Maybe you should drive down from Tennessee to Atlanta to the WordPress users group and/or the Atlanta Bloggers group and ask for a show of hands for how many people understand and can use regular expressions?  My guess is you *might* get 2 in 100 to raise their hands.

See I think you are so advanced it's difficult for you to understand just how hard some of this stuff is for most users (the irony? Most people around here know me as the "advanced" guy. :-)

>> Unless I misunderstand, that's not I'm looking for.  Using your example, this might be what I'm looking for (not sure about the "add_rewrite_tag()" as I don't really understand what it does):
> You know how custom permalinks work? Like /%year%/%month%/%postname%
> and so forth?
> %postname% is a rewrite tag. It takes whatever is in that space and
> puts it into the $wp_query->postname variable.
> When you add a rewrite tag, you're creating a new one of those. The
> second parameter is a limiter, so I can limit the value to be all
> digits or something, if I wanted. The .* is simply a way of saying it
> can be anything (regular expressions again).
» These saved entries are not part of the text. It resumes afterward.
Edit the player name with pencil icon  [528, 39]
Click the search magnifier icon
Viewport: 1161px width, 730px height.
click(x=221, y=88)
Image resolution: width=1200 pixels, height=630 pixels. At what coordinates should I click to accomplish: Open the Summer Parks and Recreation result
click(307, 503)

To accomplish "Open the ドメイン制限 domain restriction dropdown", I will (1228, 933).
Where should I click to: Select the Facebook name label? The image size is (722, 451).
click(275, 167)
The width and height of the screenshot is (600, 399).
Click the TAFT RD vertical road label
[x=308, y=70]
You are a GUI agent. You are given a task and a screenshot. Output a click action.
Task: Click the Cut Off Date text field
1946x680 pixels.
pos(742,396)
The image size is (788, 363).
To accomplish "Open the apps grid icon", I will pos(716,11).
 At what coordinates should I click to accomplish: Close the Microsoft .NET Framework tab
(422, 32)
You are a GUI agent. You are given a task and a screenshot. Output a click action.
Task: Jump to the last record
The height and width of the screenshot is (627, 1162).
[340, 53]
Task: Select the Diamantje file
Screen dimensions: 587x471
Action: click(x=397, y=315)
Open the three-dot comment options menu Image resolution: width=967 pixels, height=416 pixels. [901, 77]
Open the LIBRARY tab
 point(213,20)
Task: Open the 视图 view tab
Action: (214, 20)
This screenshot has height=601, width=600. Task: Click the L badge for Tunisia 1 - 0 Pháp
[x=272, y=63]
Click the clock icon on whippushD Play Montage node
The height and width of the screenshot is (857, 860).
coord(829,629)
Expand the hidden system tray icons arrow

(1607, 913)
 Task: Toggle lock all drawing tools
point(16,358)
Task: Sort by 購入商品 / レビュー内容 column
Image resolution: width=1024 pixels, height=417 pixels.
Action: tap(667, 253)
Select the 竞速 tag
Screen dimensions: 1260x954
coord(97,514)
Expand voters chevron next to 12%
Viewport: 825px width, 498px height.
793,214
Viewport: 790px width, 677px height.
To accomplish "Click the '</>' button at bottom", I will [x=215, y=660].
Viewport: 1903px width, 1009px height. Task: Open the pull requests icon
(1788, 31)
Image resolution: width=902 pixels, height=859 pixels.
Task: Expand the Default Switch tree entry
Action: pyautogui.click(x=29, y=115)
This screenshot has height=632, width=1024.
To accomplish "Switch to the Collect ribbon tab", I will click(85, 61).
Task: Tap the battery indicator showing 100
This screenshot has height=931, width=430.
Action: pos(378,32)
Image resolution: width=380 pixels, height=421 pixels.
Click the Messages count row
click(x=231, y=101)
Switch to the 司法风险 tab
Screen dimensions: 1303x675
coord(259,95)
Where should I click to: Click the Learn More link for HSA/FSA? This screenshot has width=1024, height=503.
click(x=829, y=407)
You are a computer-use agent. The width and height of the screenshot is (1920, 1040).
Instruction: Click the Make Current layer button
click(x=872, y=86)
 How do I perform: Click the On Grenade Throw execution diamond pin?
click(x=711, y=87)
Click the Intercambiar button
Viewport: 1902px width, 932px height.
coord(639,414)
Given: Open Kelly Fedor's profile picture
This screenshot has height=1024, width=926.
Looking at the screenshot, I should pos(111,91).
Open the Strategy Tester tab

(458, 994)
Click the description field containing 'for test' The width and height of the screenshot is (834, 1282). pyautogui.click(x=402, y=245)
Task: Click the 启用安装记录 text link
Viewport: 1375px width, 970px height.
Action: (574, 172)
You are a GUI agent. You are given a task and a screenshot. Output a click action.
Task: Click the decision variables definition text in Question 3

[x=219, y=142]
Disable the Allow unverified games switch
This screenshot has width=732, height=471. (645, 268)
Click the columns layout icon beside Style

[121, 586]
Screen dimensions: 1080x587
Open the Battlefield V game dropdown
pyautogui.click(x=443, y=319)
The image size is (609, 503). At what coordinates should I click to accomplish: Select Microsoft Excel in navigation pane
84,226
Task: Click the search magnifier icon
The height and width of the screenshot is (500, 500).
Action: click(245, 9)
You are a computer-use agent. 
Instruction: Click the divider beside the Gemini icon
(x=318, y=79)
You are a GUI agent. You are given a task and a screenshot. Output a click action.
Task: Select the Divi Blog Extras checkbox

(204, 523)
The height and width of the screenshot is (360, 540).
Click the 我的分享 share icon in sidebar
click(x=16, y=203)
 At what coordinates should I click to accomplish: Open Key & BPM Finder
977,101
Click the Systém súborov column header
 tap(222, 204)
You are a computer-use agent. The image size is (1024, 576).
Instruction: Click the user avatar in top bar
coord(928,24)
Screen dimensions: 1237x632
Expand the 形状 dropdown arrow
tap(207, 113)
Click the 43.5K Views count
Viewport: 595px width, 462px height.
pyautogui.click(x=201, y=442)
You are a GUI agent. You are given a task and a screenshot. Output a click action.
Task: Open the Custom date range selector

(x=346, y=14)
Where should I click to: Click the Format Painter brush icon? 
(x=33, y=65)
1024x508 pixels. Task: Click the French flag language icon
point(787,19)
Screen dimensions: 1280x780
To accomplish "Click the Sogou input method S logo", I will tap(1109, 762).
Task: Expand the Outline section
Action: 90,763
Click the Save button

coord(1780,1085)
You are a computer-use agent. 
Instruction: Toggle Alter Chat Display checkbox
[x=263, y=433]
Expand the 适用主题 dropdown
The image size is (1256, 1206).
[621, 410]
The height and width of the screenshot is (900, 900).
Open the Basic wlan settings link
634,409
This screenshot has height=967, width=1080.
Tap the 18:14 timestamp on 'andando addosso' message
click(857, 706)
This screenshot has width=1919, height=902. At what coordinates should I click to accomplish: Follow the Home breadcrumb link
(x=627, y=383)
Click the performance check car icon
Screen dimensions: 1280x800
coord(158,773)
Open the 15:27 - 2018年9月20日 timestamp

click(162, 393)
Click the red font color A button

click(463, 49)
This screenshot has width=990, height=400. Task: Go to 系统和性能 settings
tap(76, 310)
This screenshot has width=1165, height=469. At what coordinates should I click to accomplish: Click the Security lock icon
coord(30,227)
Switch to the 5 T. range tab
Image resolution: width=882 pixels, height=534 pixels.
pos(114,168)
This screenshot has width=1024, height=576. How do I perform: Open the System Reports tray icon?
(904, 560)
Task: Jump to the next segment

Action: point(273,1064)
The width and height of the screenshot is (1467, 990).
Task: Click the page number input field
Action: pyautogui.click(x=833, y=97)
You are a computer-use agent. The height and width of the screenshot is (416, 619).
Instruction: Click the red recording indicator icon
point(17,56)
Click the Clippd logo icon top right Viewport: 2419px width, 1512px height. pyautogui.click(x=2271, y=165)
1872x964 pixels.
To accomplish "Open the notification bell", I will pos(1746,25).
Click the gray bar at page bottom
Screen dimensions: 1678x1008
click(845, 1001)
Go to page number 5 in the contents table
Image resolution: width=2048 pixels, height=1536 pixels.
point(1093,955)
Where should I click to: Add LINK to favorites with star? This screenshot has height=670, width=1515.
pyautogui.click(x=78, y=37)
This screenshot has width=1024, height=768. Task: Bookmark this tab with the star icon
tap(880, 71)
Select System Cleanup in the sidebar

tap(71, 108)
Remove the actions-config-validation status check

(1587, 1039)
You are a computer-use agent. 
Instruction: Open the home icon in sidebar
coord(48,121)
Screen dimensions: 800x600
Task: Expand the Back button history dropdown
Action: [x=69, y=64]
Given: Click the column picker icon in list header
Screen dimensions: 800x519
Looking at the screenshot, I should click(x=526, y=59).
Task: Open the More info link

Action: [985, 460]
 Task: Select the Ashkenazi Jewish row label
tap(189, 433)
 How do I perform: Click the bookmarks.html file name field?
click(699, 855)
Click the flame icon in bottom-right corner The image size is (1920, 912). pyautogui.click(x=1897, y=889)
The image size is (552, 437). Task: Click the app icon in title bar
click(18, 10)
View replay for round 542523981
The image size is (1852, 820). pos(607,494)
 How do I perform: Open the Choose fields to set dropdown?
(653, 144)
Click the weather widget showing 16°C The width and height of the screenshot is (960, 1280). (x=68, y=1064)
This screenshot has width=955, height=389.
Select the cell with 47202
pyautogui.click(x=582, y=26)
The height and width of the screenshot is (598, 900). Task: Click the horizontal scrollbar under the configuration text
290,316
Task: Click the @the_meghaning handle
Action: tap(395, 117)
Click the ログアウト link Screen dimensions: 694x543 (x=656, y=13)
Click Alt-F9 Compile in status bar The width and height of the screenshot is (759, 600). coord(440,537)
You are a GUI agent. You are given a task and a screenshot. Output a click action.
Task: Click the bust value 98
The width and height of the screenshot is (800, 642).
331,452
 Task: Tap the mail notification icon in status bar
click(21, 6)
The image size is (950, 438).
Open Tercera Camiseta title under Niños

I didn't understand the limiter part, thanks; it helps.

>> Can I assume that post_type is not supported until 2.9?  It doesn't seem to work in 2.8 (which is what I'm working with.)
> The post_type variable is supported in 2.8, but *custom* post_type
> support wasn't added until 2.9.

But it still doesn't work in 2.8, right?   At least it didn't work when I tried to use the URL with a post_type parameter on an existing live site.  Anyway, not important.

>>> function plugin_add_template() {
>>>  if (get_query_var('post_type') == 'whatever') {
>>>    locate_template(array('custom/product.php'),true);
>>>    exit;
>>>  }
>>> }
>>> add_action('template_redirect', 'plugin_add_template');
>> Again, too complex for doing often.  But let's hold that thought too...
> I'm utterly floored by this statement. What part of that is at all
> "complex"? That's about the simplest possible code I can imagine to do
> something like this. If you want to abstract 10 lines of code into 1,
> then that's fine, but that sort of nonsense shouldn't be core code.

Conversely I'm floored by your adamancy about not wanting to make this common need approachable.  The code you mention is fine for plugins but not fine for themes. 

The skill level for PHP coding among plugin developers is much higher than for your *average* themer who in many cases use cuts and pastes PHP code from examples (no hate mail from you themers highly skilled in PHP please; you are in the minority.) In your example the themer has to know how to hook template redirect, to use get_query_var(), to use locate_template(), to pass an array to locate_template, that it accepts a second param of true (what's true?) and that it should exit.  FAR too much conceptual overload for the themer to bother with and more importantly, for them to have to debug. 

Give the themer a break and make it easy as I did with add_custom_url().

> I would suggest that you submit it as a plugin instead. I don't think
> that this sort of needless wrappers and abstraction should be in the
> core.

I already have a plugin.  IMO this sort of wrapper is exactly what should be in the core, so that URL rewriting it approachable to the everyday user of WordPress and not just for coding wizards like yourself.